**Exercise goal:** Collect every line of the records below that contains the string "filter", matching case exactly, and copy each one in full.
▼
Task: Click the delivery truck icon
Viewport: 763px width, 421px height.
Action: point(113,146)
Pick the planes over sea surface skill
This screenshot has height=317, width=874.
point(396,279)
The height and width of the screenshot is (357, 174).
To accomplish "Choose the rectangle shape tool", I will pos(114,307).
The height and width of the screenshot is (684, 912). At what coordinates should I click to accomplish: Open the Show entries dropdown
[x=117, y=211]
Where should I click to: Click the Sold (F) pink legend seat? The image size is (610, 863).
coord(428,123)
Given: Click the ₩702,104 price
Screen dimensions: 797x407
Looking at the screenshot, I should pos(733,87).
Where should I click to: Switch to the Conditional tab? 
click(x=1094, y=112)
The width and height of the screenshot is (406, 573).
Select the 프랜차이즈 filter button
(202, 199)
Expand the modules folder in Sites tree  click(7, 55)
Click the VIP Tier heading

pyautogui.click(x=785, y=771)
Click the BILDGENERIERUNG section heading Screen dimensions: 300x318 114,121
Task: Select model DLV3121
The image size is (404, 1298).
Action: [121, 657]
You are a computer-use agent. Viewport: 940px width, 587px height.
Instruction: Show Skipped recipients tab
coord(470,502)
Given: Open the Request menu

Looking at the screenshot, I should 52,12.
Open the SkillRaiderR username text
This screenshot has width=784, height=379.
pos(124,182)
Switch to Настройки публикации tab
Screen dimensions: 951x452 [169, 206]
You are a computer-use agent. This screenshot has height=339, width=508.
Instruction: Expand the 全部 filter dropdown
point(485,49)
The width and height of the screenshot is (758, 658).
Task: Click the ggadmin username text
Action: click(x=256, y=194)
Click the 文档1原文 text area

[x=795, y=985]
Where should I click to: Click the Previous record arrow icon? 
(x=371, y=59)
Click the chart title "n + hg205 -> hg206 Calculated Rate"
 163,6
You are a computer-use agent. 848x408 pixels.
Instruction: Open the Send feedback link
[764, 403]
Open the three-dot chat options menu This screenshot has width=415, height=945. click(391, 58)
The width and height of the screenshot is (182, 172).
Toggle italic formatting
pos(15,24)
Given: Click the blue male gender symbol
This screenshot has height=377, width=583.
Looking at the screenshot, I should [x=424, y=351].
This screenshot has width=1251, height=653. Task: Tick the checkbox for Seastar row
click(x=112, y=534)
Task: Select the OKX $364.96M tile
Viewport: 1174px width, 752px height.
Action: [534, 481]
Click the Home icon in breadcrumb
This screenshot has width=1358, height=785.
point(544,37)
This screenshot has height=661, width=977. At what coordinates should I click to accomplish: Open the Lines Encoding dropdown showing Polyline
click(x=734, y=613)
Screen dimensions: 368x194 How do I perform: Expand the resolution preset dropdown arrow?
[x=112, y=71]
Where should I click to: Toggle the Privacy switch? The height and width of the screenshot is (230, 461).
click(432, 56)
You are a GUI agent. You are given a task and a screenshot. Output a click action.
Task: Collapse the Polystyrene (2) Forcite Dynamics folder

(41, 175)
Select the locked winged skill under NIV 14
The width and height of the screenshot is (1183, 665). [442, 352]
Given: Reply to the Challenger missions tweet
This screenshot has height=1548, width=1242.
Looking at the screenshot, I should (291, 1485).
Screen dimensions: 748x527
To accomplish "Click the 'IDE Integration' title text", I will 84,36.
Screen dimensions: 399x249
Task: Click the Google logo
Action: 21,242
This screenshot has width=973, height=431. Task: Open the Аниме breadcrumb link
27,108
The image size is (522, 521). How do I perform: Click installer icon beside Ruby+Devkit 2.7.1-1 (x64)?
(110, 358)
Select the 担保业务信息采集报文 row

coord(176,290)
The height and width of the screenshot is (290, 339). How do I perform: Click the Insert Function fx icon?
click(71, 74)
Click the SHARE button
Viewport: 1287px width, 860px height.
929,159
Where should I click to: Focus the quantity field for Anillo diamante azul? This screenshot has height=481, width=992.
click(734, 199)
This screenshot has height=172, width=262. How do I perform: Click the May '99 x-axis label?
▲
**Full answer:**
Select the 프랜차이즈 filter button
Instruction: Expand the 全部 filter dropdown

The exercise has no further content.